EXTRAIT FOURNI:

Et c’est cela qui irrite certains membres de la Vivaldi, d’autant que la banque, détenue à 100 % par l’État belge, affiche des bénéfices semestriels records. Elle "doit jouer un rôle exemplaire. Il y a un vrai souci sur la rémunération de l’épargne. Les niveaux actuels sont difficilement explicables. La banque pourrait en faire davantage. C’est une question de rapidité et de proportion.", poursuit cette source gouvernementale. Tout en estimant, également, que les "emprunts doivent, eux, rester accessibles".
Il y a un vrai souci sur la rémunération de l’épargne. Les niveaux actuels sont difficilement explicables. La banque pourrait en faire davantage.
Mais visiblement, la direction de Belfius ne l’entend pas de cette oreille. Marc Raisière n’a de cesse de répéter qu’il a la responsabilité d’avoir une banque solide et rentable. Et il a, semble-t-il, le soutien inconditionnel de son conseil d’administration (CA) qui fonctionne de manière totalement indépendante de l’actionnaire public, même si les différentes propositions d’administrateurs sont soumises à l’approbation du comité ministériel restreint ("kern"). "La première préoccupation du CA est de bien gérer les risques", nous dit-on. Alors, Marc Raisière se met-il en danger en tenant un discours qui ne plaît pas au monde politique ? Il semble que non. "Je ne sens pas une sorte de rupture de confiance", nous dit un membre du comité ministériel restreint (kern).
Fin du mandat en 2025
Même s’il doit ne pas aimer ces critiques, Marc Raisière peut dormir sur ses deux oreilles. Sauf imprévu, il devrait aller au bout de son mandat de CEO, qui vient à échéance au printemps 2025. Il aura alors 62 ans et sera depuis 11 ans à la tête du bancassureur où cet actuaire de formation est entré en 2012, dans la branche assurance. "La question de son renouvellement se posera en 2025", indique un membre du kern. Marc Raisière sera-t-il candidat à sa réélection ? Le service de presse de la banque laisse la question ouverte. Il se raconte, toutefois, qu’il pourrait plutôt viser la présidence actuellement assurée par l’avocat flamand Chris Sunt. Et, selon les rumeurs qui courent dans le secteur, son successeur serait déjà tout trouvé. Ce serait Olivier Onclin, qui est responsable, au sein du comité de direction, des activités de banque de détail ("le retail"). Cet homme réputé "intelligent", "travailleur", mais "pas toujours facile", a visiblement toutes les qualités requises, y compris d’être néerlandophone. Ce qui permettrait de respecter l’équilibre linguistique (un président francophone, un CEO néerlandophone).

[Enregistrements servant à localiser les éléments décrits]

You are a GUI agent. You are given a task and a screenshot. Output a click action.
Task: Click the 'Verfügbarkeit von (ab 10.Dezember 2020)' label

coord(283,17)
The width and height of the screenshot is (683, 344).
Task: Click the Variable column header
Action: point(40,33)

CONSIGNES:
**1.** D'après l'extrait sur Belfius, à quel moment le mandat de CEO de Marc Raisière arrive-t-il à échéance ?
**2.** Poursuivez l'extrait sur Belfius à partir de sa dernière phrase.

RÉPONSES DE L'EXERCICE:
**1.** Au printemps 2025.

**2.**
La question de son renouvellement sera posera en 2025, indique un membre du "kern". Mais Marc Raisière sera-t-il candidat à sa réélection ?
En attendant cette échéance de 2025, il est clair que Marc Raisière présente un bilan dont il peut être fier. Même si son style de management peut faire grincer des dents. La façon abrupte dont il n’hésite pas à écarter certains dirigeants, comme l’ancien responsable de l’assurance, montre qu’on a intérêt à répondre à ses attentes ou à ses demandes.
Les résultats du groupe, proches du milliard d’euros en 2022, permettent une distribution d’un dividende de plusieurs centaines de millions d’euros par an (384 millions pour l’exercice 2022) à son actionnaire public. "L’État n’a vraiment pas à se plaindre", estime un expert du monde bancaire.
Le rachat de Degroof Petercam
Très branché marketing, Marc Raisière a, notamment, fortement misé sur l’activité très rentable du "private et wealth", c’est-à-dire de banque privée, y compris pour des gros portefeuilles. Et pour y arriver, il met les moyens, allant débaucher à tour de bras des gestionnaires, sponsorisant des sports pratiqués par un milieu aisé, comme le hockey, et organisant des événements tous azimuts, notamment au Zoute, son lieu de villégiature de prédilection.
C’est pour développer ce créneau qu’il aurait voulu acheter Degroof Petercam. Il croyait dur comme fer à ce deal, malgré les réserves parfois exprimées par certains collègues de son comité de direction. Mais, comme pour Ethias qu’il lorgnait également, il n’a pas réussi à avoir le dernier mot. "Les négociations ont été très loin, avant d’être stoppées en juin dernier. Il a accusé le coup car il avait très envie de racheter la première banque privée du pays", nous raconte un proche du dossier.
S’il n’a pas décroché le morceau, c’est parce qu’il n’a pas réussi à convaincre la famille d’armateurs flamands Cigrang de vendre sa participation d’un peu plus de 20 %, alors qu’il voulait 100 % du capital. "Il n’est pas parvenu à séduire Christian Cigrang. C’est dommage parce que de nombreux actionnaires familiaux belges avaient beaucoup de sympathie pour le projet belge porté par Belfius", poursuit cette source. Cette très riche famille d’origine anversoise n’a pas voulu vendre "parce qu’elle a trop de cash, près de 700 millions d’euros. Elle n’avait pas besoin de vendre", explique une autre source proche du dossier.
Il n’est pas parvenu à séduire Christian Cigrang. C’est dommage.
Le groupe français Crédit Agricole a, lui, accepté de lancer une offre publique d’achat sans reprendre les actions de Cigrang. Marc Raisière y voit une nouvelle occasion manquée pour la Belgique. Car c’est un fleuron de plus qui passe dans des mains étrangères. D’autant qu’on peut imaginer qu’un jour ou l’autre, les Cigrang vendront leurs parts. La petite phrase lâchée par le CEO de Belfius dans l’interview accordée à La Libre témoigne suffisamment de son état d’esprit. "D’un point de vue personnel, j’espère que les familles qui ont vendu à l’étranger ne parleront plus de l’importance d’un projet belge et d’un centre de décision en Belgique", avait-il dit. Un projet belge qui avait le feu vert du Premier ministre, Alexander De Croo, et du ministre des Finances, Vincent Van Peteghem. C’est en tout cas ce que Marc Raisière affirmait dans son entourage.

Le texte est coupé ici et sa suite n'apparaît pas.